A total of 39 patients with thalassaemia major who received multiple
blood transfusions were followed up clinically and serologically for 3 successive years (1993, 1994, 1995). They were screened for
hepatitis B surface antigen (
HBsAg), and
antibodies to
hepatitis B core (HBc-total), hepatitis C virus (HCV), human immunodeficiency virus I and II (HIV-I/II) and cytomegalovirus (CMV-total). In spite of transfusing
HBsAg screened (by third generation ELISA) blood from voluntary non-remunerated donors, there was a significant increase of
HBsAg positivity (P < 0.001) from 17.9 per cent (1993) to 35.9 per cent (1994) to 69.2 per cent (1995).
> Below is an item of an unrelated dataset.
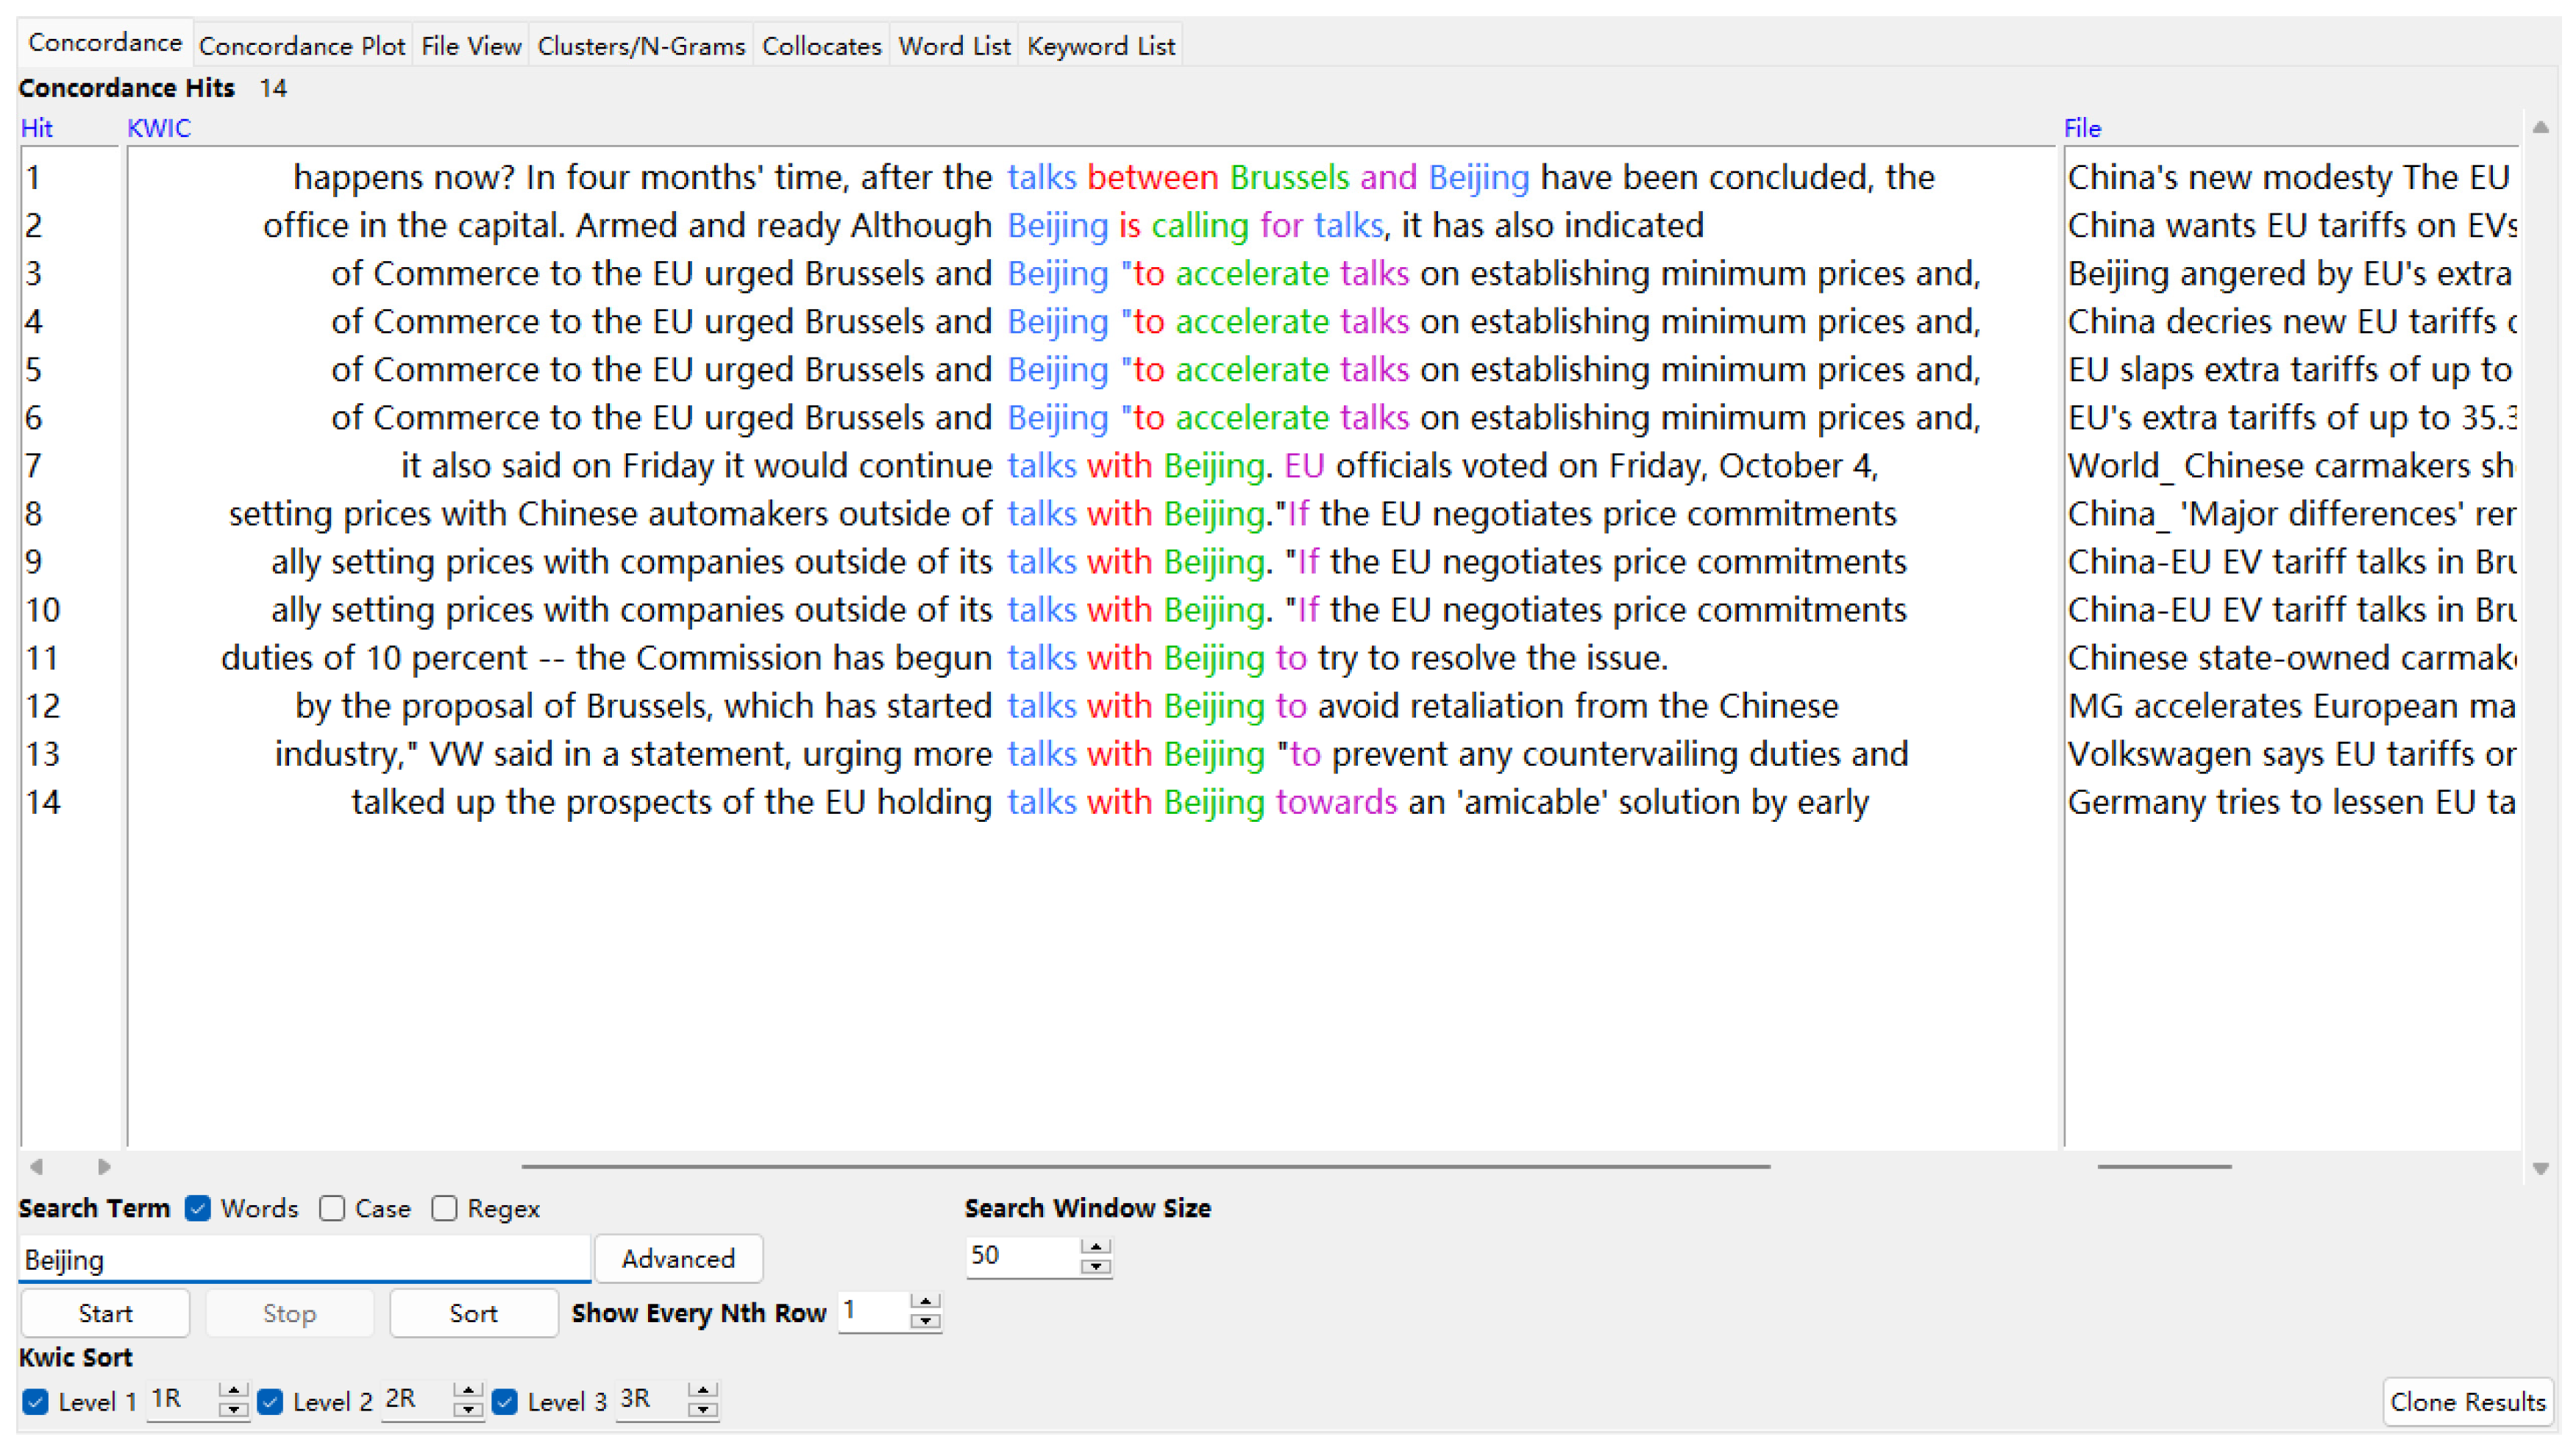
Task: Click vertical scrollbar down arrow
Action: tap(2539, 1168)
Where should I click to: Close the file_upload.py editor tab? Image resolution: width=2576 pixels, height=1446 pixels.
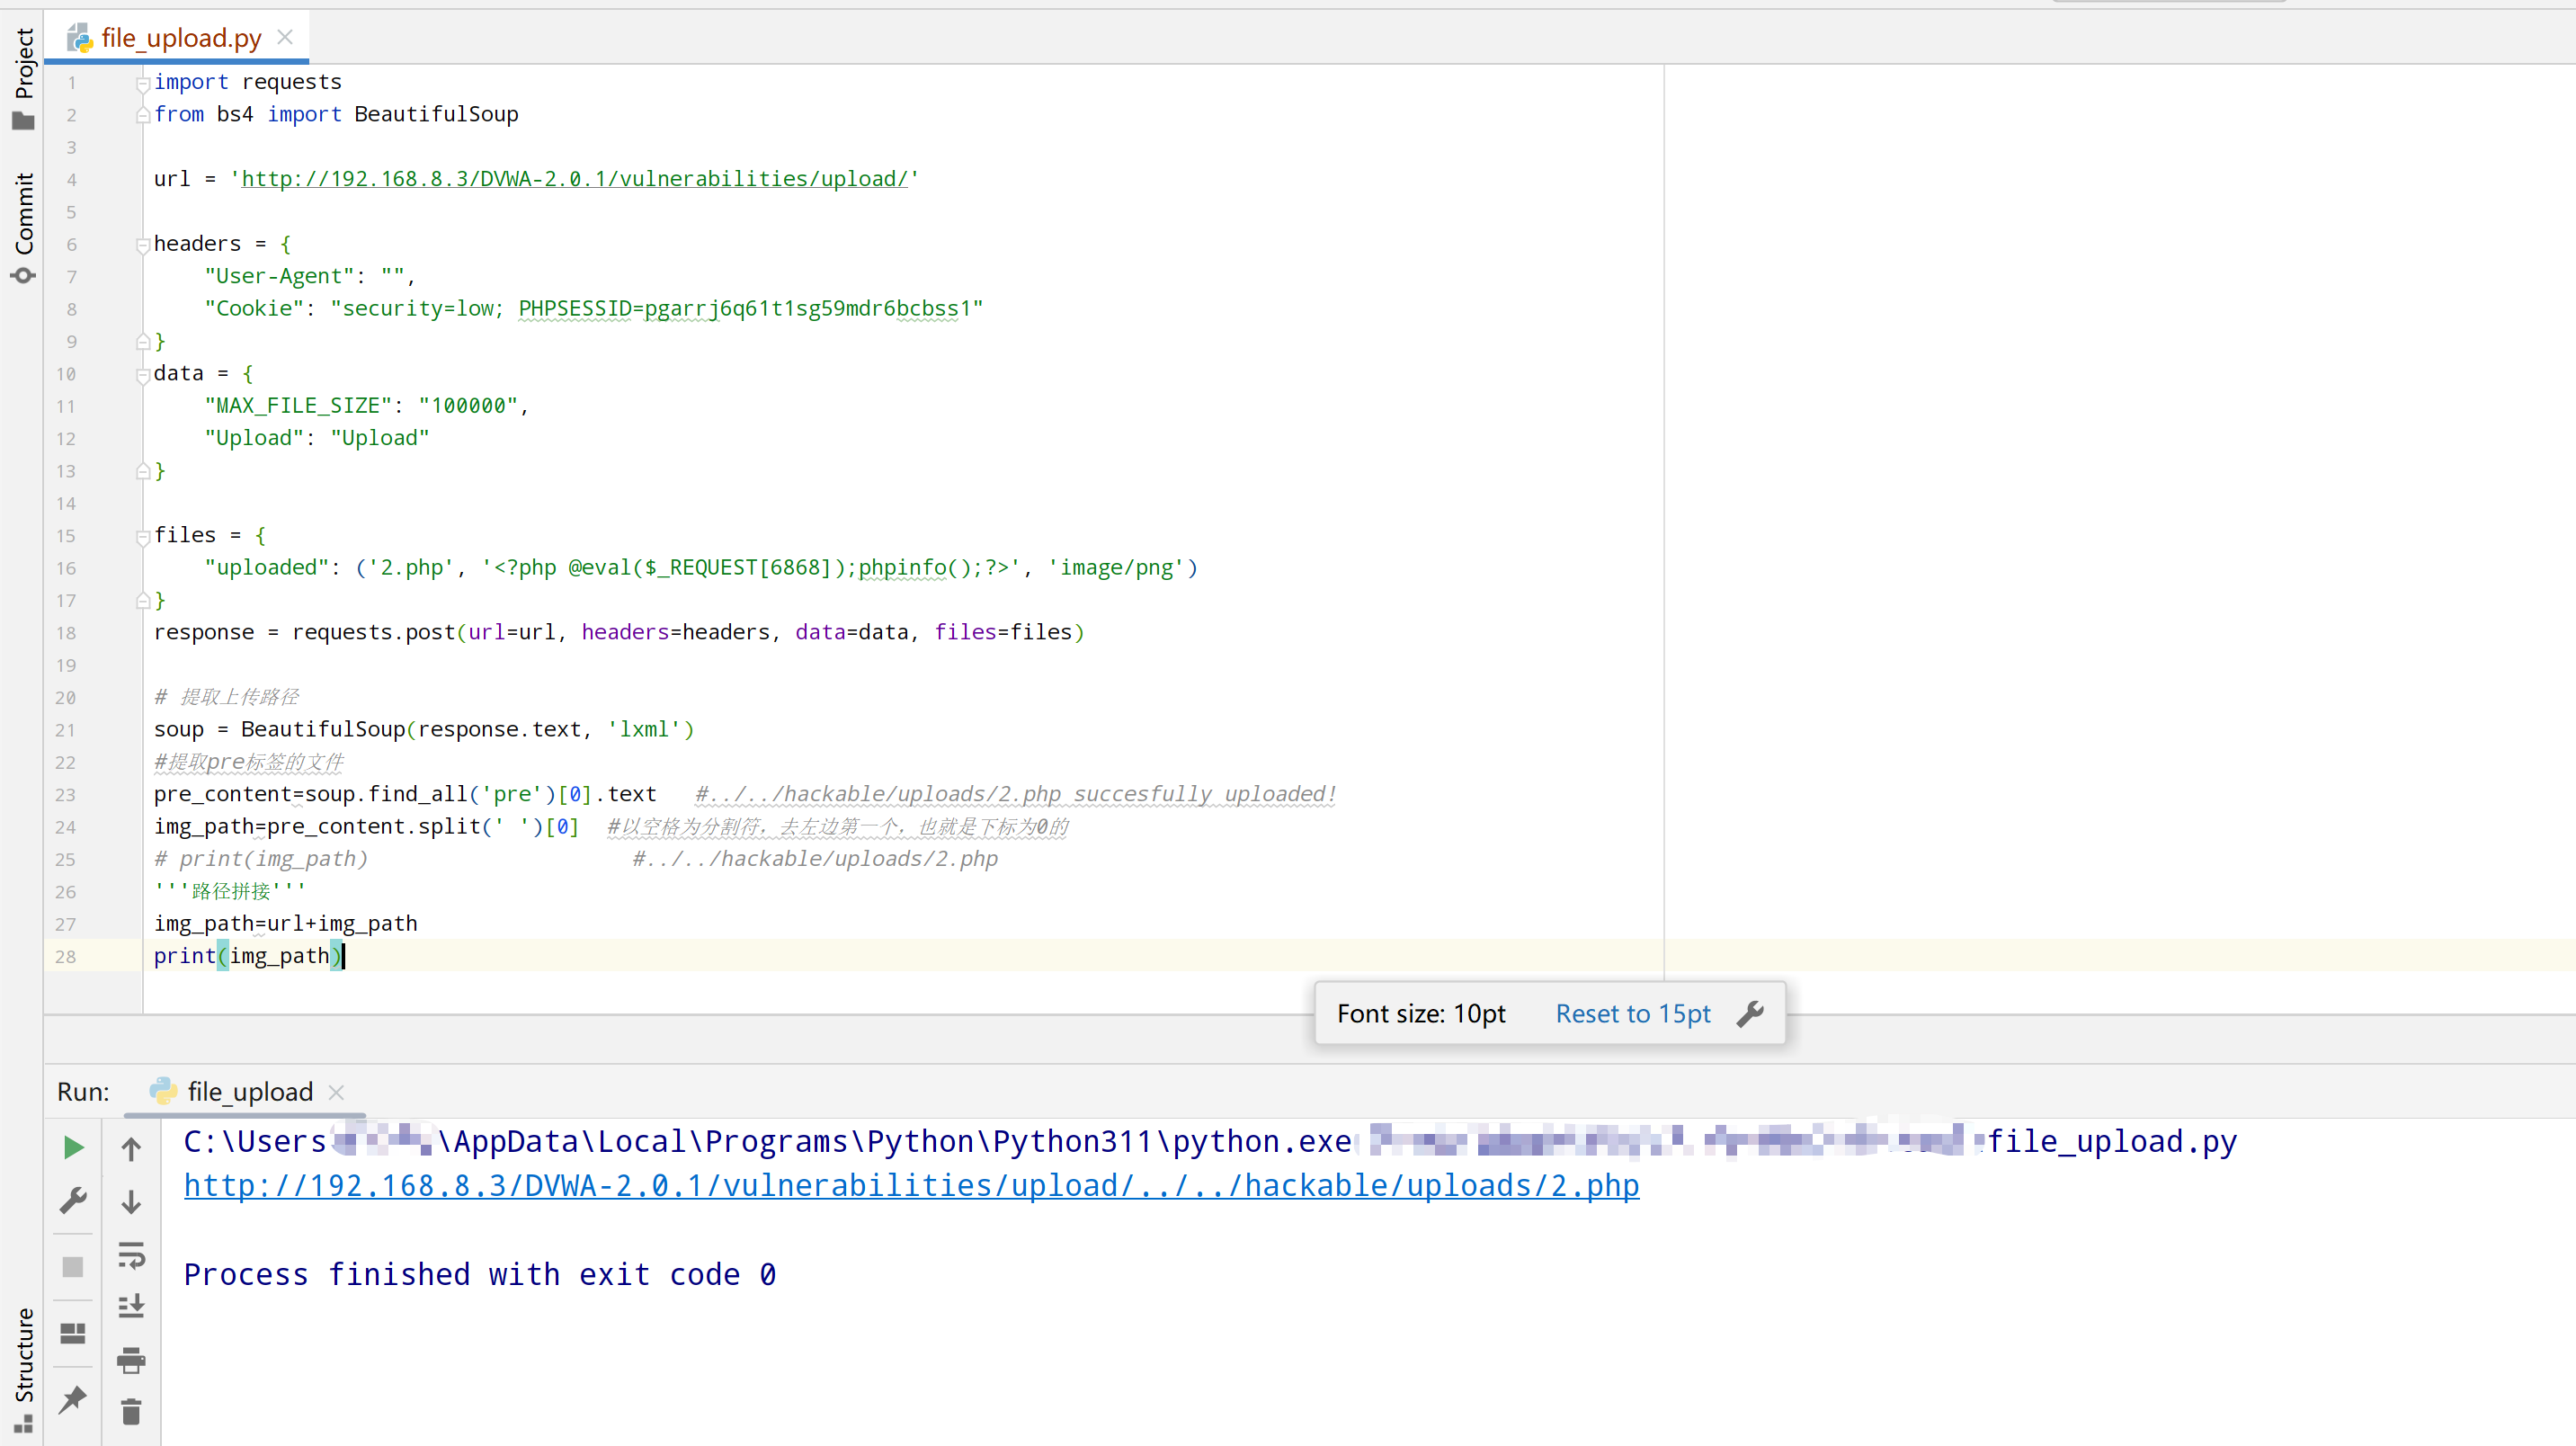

This was probably due to the prevalence of undetectable HBV
infection in the population. Anti HBc was present in 17 (43.6%), 14 (35.9%) and 16 (41%) patients in consecutive years. An increase in the units of blood transfused was observed every year. Blood units were not screened for
anti HCV antibodies but a gradual increase in positivity [9 (23%), 12 (30.7%) and 14 (35.9%) patients] was seen in consecutive years. Anti-
HIV antibodies were found in a 16 yr old male who was included in the study without any clinical evidence of
AIDS. Anti CMV antibody was found in 30 (76.9%), 32 (82%) and 29 (74.3%) patients without any apparent clinical
infection. Some patients showed change of antibody pattern (from negative to positive or vice versa) and a few patients showed inconsistent results probably due to immune modulation. Recruitment of 'repeat' non-remunerated voluntary blood donors may reduce the risk of high HBV transmission.